However, the collapse of the Communist System did not mean instant democracy.

Although the last decades of the 20th century witnessed a fast march to democracy in Eastern and Central Europe, they also revealed powerful tendencies toward greater central authority in the countries of the former Soviet Union, including Russia. This dynamic is apparent in leaders who believe they are undertaking great tasks in rebuilding and modernizing their countries and who seek to mobilize cooperation and support, not criticism and dissent. Public demands for both order and a higher standard of living create an environment that allows for backsliding toward centralized authority and even authoritarianism. It is no accident that such ideas resonate with leaders whose formative political experiences occurred in communist party structures.

Boris Yeltsin and Vladimir Putin have both had to deal with the enormous problems facing a society and a nation in flux. Faced with an economy in a shambles, the breakdown of traditional - that is communist - authority, and rampant crime, and corruption, they have often been forced to resort to many of the old regime's tactics simply in order to hold Russia together. The centralized planning of the Soviet Union did not give way to any sort of organized transfer of the means of production into private hands. Instead, those well-placed enough to take advantage of the situation simply took over the factories and businesses.
They prospered and grew rich, while most Russians watched as the ruble spiraled downward and their standards of living nosedived.

Such concentration of wealth in the hands of the few, combined with Russia's enduring authoritarian traditions have led to large scale corruption and political influence peddling. Business are often taken over by illegal means; managed by a privileged minority for its own benefit.

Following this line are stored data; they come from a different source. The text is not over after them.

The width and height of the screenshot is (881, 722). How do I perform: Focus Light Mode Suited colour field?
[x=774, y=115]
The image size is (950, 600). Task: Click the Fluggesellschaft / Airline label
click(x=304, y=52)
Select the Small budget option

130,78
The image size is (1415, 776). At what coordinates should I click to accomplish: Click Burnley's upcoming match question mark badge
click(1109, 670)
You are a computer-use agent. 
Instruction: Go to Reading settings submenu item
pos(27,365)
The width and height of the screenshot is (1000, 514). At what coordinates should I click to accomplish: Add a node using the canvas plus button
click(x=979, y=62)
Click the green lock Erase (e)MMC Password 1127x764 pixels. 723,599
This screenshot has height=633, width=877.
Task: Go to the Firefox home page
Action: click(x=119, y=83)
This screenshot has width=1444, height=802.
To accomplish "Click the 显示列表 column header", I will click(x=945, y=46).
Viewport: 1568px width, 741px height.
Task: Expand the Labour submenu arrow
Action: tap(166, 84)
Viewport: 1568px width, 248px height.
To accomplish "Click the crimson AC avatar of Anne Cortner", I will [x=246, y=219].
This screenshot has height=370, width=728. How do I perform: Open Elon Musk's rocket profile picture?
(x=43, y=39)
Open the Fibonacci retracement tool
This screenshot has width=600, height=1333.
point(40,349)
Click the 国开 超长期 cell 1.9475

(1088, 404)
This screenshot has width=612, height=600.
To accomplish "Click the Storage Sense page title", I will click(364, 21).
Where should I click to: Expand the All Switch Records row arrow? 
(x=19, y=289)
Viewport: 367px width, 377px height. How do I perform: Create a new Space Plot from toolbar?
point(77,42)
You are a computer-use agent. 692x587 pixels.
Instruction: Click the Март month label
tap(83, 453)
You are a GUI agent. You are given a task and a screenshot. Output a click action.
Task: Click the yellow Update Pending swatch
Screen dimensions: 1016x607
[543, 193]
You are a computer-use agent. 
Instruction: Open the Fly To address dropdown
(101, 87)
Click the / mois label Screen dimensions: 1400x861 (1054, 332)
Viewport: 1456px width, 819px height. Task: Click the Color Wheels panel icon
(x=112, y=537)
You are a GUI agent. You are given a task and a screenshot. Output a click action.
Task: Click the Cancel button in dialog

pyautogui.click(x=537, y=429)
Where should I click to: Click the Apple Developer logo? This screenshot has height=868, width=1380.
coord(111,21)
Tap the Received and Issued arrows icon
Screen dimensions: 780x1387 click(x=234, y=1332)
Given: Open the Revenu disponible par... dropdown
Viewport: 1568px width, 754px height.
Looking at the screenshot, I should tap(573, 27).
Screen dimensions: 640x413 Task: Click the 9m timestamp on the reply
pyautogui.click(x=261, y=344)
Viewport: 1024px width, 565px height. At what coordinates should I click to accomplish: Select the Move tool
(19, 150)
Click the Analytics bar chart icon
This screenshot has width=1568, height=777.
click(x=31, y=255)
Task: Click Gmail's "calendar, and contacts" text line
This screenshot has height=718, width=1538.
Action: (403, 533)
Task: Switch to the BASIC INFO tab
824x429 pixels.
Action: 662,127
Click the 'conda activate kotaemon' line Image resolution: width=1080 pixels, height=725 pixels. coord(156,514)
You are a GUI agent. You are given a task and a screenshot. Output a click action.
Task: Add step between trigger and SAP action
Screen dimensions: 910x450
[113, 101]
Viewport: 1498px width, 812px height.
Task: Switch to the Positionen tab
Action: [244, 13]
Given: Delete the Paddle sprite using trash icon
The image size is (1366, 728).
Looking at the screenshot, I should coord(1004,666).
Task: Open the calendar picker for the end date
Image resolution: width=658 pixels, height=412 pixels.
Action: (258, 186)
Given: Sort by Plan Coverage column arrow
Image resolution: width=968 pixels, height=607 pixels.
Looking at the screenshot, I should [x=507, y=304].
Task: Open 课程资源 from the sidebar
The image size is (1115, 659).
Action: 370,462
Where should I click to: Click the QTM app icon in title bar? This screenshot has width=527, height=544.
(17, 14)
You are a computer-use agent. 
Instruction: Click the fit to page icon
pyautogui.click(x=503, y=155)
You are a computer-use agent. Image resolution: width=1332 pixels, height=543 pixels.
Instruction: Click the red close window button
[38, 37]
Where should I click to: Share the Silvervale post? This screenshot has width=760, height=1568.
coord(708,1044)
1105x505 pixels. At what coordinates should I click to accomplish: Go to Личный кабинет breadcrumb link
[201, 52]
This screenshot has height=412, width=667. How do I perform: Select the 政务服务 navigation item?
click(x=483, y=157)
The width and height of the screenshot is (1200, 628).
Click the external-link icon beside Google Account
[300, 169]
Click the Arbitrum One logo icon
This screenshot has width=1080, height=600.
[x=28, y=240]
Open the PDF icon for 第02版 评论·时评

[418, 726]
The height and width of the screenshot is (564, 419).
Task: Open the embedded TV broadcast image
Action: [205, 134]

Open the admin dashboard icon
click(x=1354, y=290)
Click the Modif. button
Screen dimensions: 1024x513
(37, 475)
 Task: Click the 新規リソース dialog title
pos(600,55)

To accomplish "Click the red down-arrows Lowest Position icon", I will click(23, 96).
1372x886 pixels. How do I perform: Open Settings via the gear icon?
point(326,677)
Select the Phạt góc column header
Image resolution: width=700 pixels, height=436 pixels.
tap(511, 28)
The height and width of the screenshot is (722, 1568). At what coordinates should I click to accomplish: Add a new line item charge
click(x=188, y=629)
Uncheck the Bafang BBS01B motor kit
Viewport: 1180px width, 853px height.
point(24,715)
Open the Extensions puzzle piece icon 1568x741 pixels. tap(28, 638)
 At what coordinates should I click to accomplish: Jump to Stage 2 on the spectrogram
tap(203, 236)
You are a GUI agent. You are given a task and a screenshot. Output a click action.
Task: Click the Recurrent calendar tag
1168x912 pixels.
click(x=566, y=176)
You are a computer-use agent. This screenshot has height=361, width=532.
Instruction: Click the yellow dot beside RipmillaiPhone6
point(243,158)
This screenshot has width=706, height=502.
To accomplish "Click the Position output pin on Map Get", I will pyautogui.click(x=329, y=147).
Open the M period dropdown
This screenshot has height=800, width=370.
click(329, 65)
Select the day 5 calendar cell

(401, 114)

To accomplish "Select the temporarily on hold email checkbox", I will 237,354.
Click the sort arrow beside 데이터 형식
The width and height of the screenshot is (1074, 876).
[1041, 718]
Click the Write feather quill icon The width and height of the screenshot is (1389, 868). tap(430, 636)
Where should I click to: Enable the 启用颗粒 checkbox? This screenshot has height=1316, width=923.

Crime syndicates have sprung up, initially as a means of filling the gaps in the chain of supply and demand, and then later, egged on by the lure of lucrative profits, they expanded their illegal enterprises effectively squeezing out many honest entrepreneurs.

Corruption is usually defined as "the misuse of public power for private gain," but privatization permanently deprives public servants of public property, so they can no longer charge money for the privilege of using it. Today, the bribery that plagues Russia is not related to privatization but is overwhelmingly connected with law enforcement, tax collection, and state intervention.

In general, the higher the level of privatization that an ex-communist country has attained, the higher economic growth it has achieved. Russia is atypical in having been more successful in privatization than in other market reforms, such as price liberalization. Therefore, people tend to blame Russia's privatization for the country's shortfalls, while it would be more logical to complain about the dearth of other reforms. The scourge of Russian enterprises is scores of state inspectorates that regularly extort money from businesspeople.

Poland's experience has been somewhat different. While long under Russian influence, both before 1918, and after World War II, the country has also had a long history of being at least marginally linked with the West. These linkages in fact go back to the Middle Ages. Poland is a Catholic Country, and as such it shared in the intellectual and cultural heritage of the West. Copernicus, Spinoza, Chopin, and Marie Curie are but some of the Polish names that are part of our joint Western Heritage. Nevertheless, the effects of Communism and authoritarian rule have been strong in Poland.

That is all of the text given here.